Early electronic music synthesizer

The Electronium, created by Raymond Scott, is an early combined electronic synthesizer and algorithmic composition / generative music machine.

Its place in history is unusual, because while in intention it is analogous to the digital algorithmic composition systems that would follow it, it was implemented entirely as an analog electronic machine.

==History==
Development was begun in 1959, with a workable unit by 1969. Scott, however, never ceased to modify and further develop the device by the time of his death in 1994.

It was one of the very few electronic creations of Scott to be sold to a customer, as he was normally highly secretive about his devices. A single Electronium machine was sold to Motown Records, following a 1969 meeting between Scott and Motown's Berry Gordy. The initial contract required that Scott visited Motown for three months to teach staff how the machine is used. This culminated in the 1971 hiring of Scott to serve as director of Motown's electronic music and research department in Los Angeles, California, a position that Scott held until 1977. No Motown recordings using Scott's electronic inventions have yet been publicly identified.

Guy Costa, Head of Operations and Chief Engineer at Motown from 1969 to 1987, said about Scott's hiring:

He started originally working [on the Electronium] out of Berry's house. They set up a room over the garages, and he worked there putting stuff together so Berry could get involved and see the progress. At one point Scott worked out of a studio. The unit never really got finalized — Ray had a real problem letting go. It was always being developed. That was a problem for Berry. He wanted instant gratification. Eventually his interest started to wane after a period of probably two or three years. Finally Ray took the thing down to his house and kept working on it. Berry kind of lost interest. He was off doing Diana Ross movies.

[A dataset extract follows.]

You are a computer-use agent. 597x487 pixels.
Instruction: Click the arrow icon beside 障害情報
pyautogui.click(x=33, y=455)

Scott later said he "spent 11 years and close to a million dollars developing the Electronium."

Much remains to be discovered about the machine's functionality, since detailed documentation on its workings are not currently available, and the single remaining machine is not in working order.

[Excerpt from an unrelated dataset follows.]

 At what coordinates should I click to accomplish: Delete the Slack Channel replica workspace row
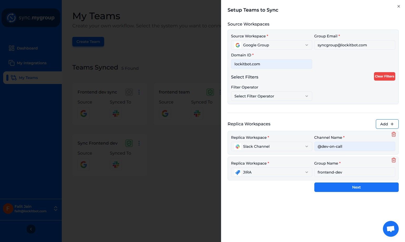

In a patent application, Scott wrote that "The entire system is based on the concept of Artistic Collaboration Between Man and Machine, (…) The new structures being directed into the machine are unpredictable in their details, and hence the results are a kind of duet between the composer and the machine."

Adding to the difficulty of defining what the Electronium was and how it worked is the fact that it was never finished. Scott continued to develop it during his employment at Motown, and after his dismissal there he carried on working on the machine, stopping only when his deteriorating health abruptly halted him from carrying on, after his first of several strokes.

The Electronium is currently owned by Devo's co-founder and lead singer Mark Mothersbaugh, who has initiated efforts towards its restoration. In 2017, Brian Kehew began working on the restoration of the Electronium, in an effort partially financed by Gotye.